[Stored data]
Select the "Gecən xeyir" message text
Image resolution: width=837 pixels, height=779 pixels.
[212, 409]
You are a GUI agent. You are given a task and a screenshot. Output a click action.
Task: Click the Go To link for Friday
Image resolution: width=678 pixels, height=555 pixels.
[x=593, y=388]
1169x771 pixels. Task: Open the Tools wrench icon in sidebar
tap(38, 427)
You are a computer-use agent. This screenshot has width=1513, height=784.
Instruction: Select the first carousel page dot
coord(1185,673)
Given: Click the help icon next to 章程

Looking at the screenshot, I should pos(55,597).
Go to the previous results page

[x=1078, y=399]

* [Work to complete] For every record above, print an exact copy.

* [Answer to this exercise]
Select the "Gecən xeyir" message text
Image resolution: width=837 pixels, height=779 pixels.
[212, 409]
You are a GUI agent. You are given a task and a screenshot. Output a click action.
Task: Click the Go To link for Friday
Image resolution: width=678 pixels, height=555 pixels.
[x=593, y=388]
1169x771 pixels. Task: Open the Tools wrench icon in sidebar
tap(38, 427)
You are a computer-use agent. This screenshot has width=1513, height=784.
Instruction: Select the first carousel page dot
coord(1185,673)
Given: Click the help icon next to 章程

Looking at the screenshot, I should pos(55,597).
Go to the previous results page

[x=1078, y=399]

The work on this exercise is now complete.